**Your objective**
Locate all lines in the data below that hold "computer" and show them.

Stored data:
• • • • •

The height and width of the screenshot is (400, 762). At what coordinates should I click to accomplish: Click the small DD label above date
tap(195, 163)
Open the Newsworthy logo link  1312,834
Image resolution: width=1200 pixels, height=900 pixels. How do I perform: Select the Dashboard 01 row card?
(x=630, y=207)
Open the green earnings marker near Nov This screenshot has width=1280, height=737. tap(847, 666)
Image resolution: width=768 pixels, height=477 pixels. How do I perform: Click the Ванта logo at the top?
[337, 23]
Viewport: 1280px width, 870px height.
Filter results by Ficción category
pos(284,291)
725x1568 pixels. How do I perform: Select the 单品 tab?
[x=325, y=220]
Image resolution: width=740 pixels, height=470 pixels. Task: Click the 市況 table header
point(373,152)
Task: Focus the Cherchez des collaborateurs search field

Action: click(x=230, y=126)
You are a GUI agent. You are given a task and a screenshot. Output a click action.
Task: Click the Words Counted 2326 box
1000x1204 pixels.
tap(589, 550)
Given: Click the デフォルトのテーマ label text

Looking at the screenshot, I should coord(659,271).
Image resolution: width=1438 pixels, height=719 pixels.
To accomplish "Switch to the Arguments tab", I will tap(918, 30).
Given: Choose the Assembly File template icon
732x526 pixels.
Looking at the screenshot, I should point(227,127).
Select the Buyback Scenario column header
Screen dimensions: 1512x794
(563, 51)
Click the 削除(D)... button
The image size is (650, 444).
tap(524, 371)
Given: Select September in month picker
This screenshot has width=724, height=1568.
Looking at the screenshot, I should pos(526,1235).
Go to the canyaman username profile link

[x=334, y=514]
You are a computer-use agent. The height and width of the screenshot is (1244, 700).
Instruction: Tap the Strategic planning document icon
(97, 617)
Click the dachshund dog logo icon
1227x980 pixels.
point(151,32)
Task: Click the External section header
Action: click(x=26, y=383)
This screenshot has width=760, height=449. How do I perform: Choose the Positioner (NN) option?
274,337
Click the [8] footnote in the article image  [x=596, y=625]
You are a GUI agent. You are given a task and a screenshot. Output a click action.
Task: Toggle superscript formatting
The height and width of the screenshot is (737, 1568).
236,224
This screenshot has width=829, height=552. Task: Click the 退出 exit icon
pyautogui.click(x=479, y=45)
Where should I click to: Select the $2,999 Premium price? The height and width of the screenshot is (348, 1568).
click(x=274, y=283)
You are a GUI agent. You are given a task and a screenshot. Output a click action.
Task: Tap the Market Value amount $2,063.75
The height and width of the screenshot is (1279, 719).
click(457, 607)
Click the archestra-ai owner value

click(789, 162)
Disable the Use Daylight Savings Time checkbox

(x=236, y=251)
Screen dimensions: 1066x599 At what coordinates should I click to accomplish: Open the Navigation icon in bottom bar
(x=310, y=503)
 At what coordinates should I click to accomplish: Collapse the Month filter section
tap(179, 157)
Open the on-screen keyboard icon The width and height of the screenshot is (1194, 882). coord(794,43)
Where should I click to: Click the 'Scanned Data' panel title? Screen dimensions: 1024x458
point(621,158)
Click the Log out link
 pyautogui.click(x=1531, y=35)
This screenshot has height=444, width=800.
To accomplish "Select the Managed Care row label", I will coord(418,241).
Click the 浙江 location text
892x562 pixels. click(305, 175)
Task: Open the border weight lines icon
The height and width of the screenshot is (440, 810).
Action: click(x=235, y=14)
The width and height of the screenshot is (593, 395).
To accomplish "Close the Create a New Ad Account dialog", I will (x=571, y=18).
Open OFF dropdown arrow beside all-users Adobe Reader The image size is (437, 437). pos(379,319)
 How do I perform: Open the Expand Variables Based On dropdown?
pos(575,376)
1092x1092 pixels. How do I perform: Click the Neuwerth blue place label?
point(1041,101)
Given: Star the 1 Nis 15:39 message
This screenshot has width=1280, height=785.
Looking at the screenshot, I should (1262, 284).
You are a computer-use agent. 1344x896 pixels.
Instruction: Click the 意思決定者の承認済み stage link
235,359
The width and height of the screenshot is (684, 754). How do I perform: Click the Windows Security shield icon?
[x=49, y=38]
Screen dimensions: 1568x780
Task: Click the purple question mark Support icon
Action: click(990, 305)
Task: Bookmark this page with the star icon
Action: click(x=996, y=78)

• • • • •

**Task output**
You are a computer-use agent. The height and width of the screenshot is (1244, 700).
You are a computer-use agent. 1344x896 pixels.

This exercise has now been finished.